Prove that a counterexample exists without knowing one
Statement: "There are no primes greater than $2^{60,000,000}$". No known counter-example. Counter example must exist since the set of primes is infinite (Euclid).
According the Wikipedia article on Skewes' number, there is no explicit value $x$ known (yet) for which $\pi(x)\gt\text{li}(x)$. (There are, however, candidate values, and there are ranges within which counterexamples are known to lie, so this may not be what the OP is after.)
Another example along the same lines is the Mertens conjecture.
A somewhat silly example would be the statement "$(100!)!+n+2$ is composite." It's clear that $S(n)$ is true for all "small" values of $n\in\mathbb{N}$, and it's clear that it's false in general, but I'd be willing to bet a small sum of money that no counterexample will be found in the next $100!$ years....
(Note: I edited in a "$+2$" to make sure that my silly $S(n)$ is clearly true for $n=0$ and $1$ as well as other "small" values of $n$.)

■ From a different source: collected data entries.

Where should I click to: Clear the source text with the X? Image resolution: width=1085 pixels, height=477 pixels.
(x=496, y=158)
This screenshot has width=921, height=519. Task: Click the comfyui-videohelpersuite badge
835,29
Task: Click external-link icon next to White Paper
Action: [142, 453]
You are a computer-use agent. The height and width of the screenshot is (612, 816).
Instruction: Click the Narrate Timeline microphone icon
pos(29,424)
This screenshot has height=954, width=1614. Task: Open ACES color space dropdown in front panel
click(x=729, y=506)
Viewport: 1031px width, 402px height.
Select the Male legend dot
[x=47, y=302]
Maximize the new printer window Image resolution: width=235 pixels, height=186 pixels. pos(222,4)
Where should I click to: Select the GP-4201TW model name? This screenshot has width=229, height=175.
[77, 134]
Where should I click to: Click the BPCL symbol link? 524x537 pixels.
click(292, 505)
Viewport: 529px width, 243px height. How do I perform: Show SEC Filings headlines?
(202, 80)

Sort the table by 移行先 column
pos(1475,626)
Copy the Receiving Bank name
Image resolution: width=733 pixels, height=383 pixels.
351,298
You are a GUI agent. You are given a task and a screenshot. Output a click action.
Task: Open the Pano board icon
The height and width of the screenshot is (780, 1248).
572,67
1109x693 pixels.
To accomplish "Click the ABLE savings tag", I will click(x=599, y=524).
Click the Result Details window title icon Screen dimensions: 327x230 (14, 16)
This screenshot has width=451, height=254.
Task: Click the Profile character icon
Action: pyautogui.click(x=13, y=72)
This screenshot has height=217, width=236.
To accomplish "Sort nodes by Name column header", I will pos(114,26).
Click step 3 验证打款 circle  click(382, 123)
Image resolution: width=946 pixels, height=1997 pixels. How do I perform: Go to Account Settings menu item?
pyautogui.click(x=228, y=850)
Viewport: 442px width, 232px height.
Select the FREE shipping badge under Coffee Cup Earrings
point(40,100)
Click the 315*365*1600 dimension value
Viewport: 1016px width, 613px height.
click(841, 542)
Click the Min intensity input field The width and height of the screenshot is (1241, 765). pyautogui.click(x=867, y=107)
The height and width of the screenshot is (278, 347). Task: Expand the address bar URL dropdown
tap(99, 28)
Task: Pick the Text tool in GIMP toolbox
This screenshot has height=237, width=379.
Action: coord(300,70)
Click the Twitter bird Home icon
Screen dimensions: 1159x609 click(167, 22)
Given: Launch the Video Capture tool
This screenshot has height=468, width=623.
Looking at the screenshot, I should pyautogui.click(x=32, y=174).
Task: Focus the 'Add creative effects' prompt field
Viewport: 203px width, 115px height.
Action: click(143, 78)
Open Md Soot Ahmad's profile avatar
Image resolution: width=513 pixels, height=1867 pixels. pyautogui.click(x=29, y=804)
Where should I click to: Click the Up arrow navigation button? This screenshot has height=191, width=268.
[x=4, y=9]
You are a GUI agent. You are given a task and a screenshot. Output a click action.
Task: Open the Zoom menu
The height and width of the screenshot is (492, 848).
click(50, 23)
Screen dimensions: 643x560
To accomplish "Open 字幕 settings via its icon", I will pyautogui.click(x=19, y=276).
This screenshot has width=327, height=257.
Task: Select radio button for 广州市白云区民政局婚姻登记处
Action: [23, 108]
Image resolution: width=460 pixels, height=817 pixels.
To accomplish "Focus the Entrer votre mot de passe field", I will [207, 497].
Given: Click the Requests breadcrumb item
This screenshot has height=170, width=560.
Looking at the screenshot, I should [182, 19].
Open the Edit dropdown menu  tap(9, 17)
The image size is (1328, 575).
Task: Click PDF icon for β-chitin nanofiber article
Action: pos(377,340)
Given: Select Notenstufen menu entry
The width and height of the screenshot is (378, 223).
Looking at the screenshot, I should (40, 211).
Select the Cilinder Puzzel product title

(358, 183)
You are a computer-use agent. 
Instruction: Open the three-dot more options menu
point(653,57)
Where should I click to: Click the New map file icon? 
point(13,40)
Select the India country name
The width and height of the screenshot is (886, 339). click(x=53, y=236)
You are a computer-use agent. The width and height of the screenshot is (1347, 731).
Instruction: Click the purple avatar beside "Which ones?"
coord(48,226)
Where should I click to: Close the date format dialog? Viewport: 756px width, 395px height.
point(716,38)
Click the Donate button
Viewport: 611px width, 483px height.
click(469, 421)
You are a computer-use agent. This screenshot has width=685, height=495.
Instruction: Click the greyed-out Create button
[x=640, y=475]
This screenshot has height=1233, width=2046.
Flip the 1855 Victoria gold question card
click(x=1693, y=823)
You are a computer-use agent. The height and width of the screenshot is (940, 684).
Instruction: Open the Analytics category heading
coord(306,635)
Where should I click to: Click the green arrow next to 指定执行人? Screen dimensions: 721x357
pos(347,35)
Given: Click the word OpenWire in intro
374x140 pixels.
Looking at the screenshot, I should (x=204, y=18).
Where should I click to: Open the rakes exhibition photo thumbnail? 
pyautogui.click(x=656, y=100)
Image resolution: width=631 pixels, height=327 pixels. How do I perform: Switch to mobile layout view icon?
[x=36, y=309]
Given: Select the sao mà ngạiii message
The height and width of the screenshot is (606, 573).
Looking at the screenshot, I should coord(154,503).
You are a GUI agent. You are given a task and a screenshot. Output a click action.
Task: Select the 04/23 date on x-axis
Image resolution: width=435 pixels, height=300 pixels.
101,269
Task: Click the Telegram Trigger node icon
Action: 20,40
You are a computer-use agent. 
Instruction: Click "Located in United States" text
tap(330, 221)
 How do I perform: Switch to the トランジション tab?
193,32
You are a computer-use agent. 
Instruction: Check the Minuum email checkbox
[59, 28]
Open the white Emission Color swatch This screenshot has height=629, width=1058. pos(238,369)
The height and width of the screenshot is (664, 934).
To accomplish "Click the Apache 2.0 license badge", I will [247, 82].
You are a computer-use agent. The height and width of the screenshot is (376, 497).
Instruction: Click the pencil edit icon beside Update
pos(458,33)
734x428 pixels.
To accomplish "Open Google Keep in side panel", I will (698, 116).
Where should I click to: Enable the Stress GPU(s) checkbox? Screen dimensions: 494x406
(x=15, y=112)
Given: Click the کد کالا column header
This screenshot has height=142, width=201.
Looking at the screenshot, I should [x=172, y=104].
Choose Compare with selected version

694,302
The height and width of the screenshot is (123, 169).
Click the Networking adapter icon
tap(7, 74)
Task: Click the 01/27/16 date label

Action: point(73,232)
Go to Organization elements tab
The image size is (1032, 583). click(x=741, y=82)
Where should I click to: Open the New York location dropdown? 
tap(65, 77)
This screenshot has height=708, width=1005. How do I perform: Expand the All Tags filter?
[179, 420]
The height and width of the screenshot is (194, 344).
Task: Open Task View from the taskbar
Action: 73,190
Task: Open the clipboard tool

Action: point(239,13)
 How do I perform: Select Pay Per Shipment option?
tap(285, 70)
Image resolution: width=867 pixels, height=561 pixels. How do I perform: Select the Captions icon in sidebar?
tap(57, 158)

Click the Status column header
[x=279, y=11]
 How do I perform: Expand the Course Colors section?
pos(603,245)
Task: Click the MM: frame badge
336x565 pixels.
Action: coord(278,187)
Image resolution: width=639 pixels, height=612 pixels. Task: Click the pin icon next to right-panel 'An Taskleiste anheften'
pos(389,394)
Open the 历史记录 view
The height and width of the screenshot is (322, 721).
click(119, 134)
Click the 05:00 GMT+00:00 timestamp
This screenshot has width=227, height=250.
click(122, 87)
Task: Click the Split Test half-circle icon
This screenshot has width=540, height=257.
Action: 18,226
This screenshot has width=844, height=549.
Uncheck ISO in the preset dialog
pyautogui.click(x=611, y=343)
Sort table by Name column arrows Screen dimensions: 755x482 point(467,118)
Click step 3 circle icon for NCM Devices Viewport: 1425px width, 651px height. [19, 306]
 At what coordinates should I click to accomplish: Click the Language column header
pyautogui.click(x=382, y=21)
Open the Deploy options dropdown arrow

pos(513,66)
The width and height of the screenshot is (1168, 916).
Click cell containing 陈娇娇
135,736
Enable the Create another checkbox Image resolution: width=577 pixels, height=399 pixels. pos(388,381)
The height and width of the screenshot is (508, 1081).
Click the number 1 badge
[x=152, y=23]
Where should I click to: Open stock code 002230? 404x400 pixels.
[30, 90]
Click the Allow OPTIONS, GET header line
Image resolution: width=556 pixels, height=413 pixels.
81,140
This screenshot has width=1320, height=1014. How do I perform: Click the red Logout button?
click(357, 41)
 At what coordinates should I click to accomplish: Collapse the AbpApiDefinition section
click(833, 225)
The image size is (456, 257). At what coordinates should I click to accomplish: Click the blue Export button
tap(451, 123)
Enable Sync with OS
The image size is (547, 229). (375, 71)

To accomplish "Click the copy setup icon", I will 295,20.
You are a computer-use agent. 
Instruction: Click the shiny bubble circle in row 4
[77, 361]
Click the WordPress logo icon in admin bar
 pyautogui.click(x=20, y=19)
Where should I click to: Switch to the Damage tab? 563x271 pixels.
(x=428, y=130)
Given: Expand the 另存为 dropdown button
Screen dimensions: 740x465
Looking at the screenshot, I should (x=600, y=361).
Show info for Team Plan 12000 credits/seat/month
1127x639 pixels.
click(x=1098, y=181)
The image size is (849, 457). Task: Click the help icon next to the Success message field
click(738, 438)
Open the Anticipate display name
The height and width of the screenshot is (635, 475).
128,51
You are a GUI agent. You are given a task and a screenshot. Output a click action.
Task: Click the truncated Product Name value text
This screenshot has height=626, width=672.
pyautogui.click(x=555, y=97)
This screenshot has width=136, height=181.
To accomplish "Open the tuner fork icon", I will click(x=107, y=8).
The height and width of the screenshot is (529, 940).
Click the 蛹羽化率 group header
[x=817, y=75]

Assume some enumeration of all formulas in first-order peano arithmetic, and let $S(n)$ be the statement
The $n$-th formula is not provable in, but consistent with, first-order peano arithmetic, and isn't any of the known such formulas $\mathcal{F}$."
Assuming that the set of known such formulas $\mathcal{F}$ is recursive (meaning that for any given formula, one can decide whether it is in $\mathcal{F}$ or not), there is always such a formula. Otherwise, there would be a recursive and complete extension of PA, which contradicts the incompleteness theorem.
Update: According to this, recursive can be relaxed to recursively enumerable in the above. Thus, "knowing" a counter-example doesn't need to imply that, given a formula, we can decide whether it is a known counter-example. Instead, it's sufficient that there be an algorithm which produces these counter-examples one by one, which seems like a very natural definition for "knowing a counter-example". We then know that there must always be counter-examples that the algorithm does not generate.